====== EXTRACTED DATA ======

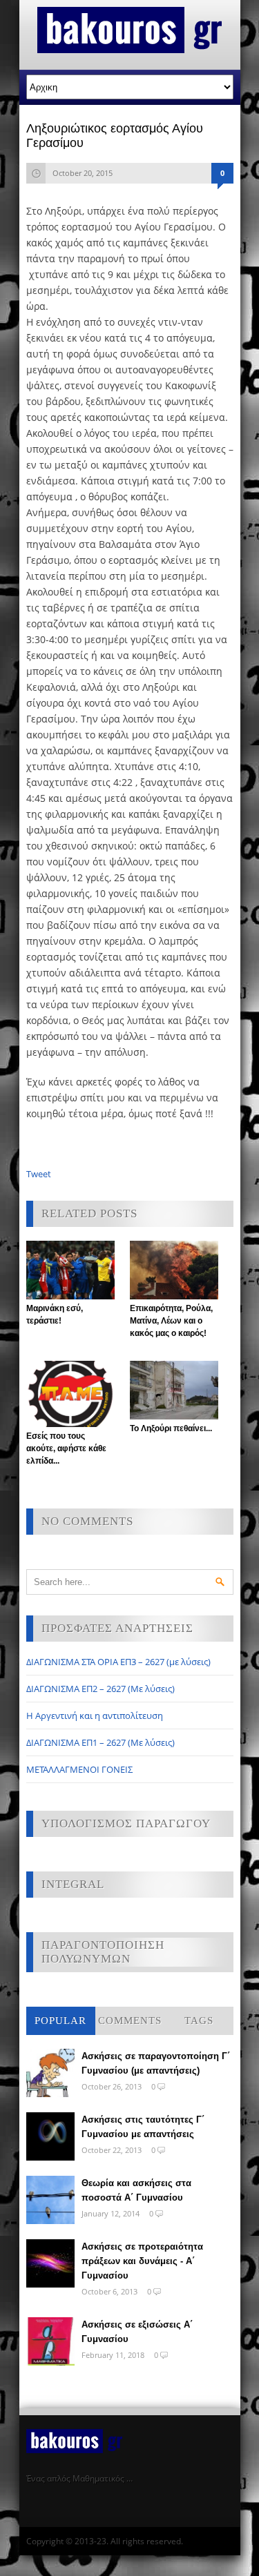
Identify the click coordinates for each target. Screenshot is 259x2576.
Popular (60, 2020)
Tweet (38, 1174)
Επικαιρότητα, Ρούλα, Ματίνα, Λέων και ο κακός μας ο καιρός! (171, 1321)
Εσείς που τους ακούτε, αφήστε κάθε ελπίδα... (66, 1448)
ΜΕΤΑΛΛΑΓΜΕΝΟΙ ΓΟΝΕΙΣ (79, 1769)
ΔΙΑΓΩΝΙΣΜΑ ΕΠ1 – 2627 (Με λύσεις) (100, 1742)
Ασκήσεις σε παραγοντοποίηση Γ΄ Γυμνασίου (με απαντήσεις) (155, 2063)
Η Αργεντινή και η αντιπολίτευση (94, 1715)
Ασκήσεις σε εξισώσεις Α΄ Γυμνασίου (137, 2331)
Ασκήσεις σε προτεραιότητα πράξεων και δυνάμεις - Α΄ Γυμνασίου (142, 2261)
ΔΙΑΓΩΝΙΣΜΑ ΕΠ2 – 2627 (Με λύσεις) (100, 1688)
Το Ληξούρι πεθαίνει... (171, 1428)
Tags (198, 2020)
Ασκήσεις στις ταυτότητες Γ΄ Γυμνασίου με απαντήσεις (142, 2126)
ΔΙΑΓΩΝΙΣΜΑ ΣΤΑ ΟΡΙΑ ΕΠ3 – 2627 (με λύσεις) (118, 1661)
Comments (130, 2020)
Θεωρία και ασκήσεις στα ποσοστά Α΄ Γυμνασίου (136, 2190)
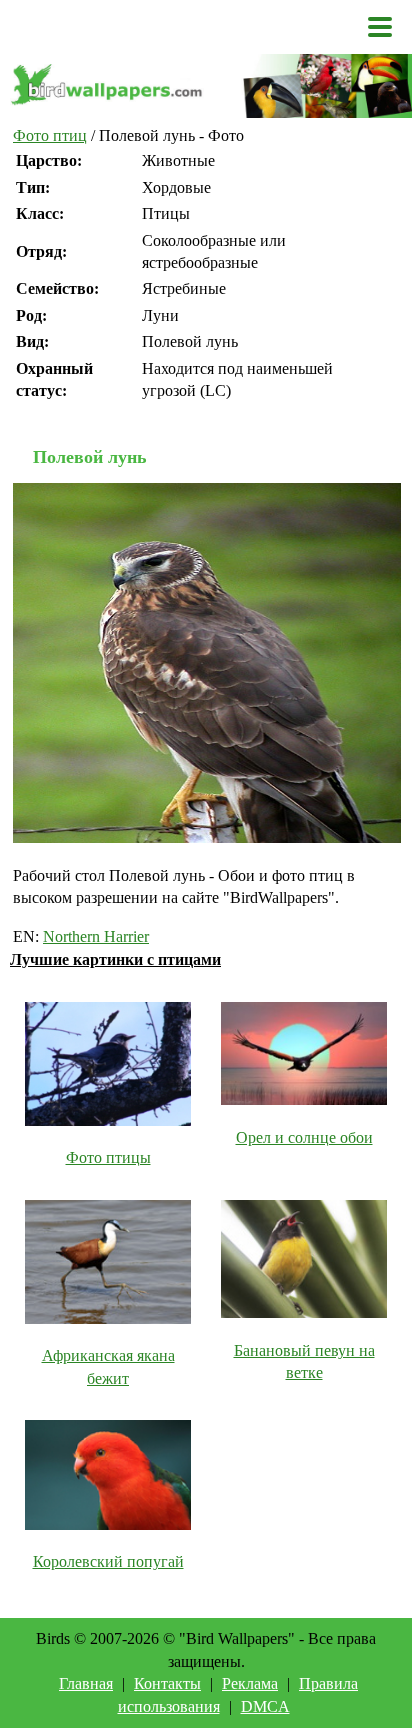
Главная (86, 1683)
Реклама (250, 1683)
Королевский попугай (108, 1561)
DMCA (265, 1706)
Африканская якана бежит (108, 1366)
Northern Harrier (96, 936)
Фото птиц (50, 135)
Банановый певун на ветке (304, 1361)
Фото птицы (108, 1157)
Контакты (167, 1683)
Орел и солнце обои (304, 1137)
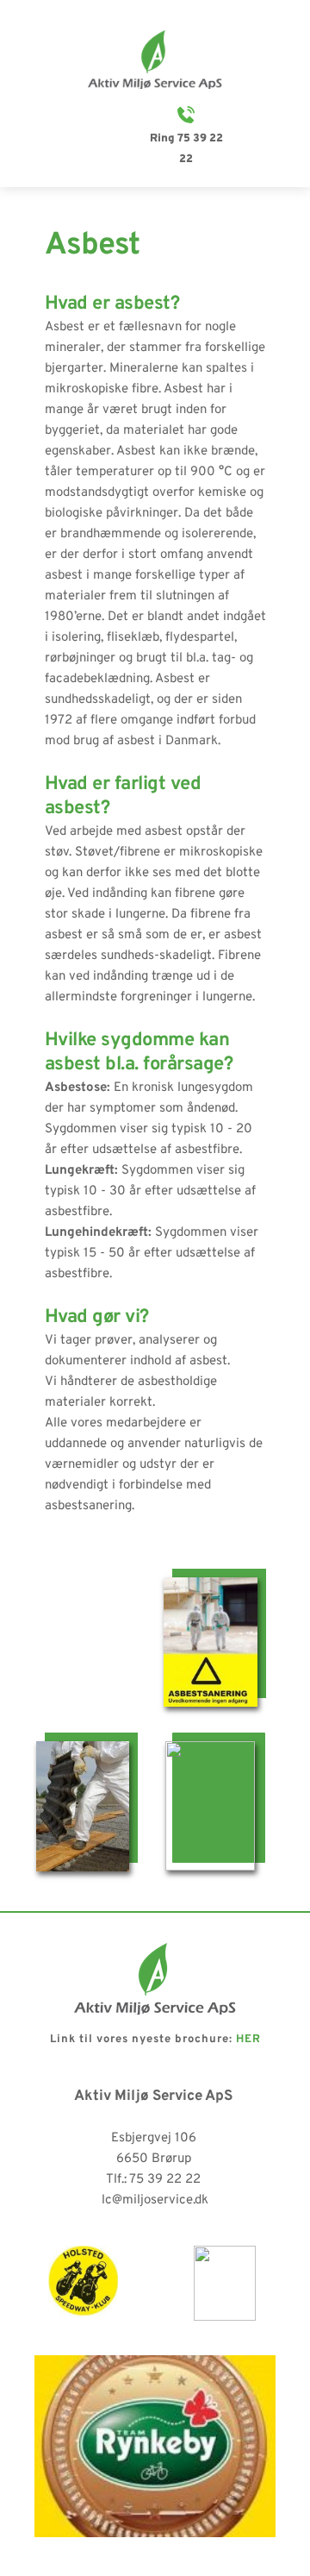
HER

======

■ WHAT IS EXPECTED
The line containing "Northern Harrier (96, 936)" and every line after it, through the end of the data, are to be output exactly. Omit the pictures.

■ SOLUTION FOR THIS EXERCISE
Northern Harrier (96, 936)
Фото птиц (50, 135)
Банановый певун на ветке (304, 1361)
Фото птицы (108, 1157)
Контакты (167, 1683)
Орел и солнце обои (304, 1137)
HER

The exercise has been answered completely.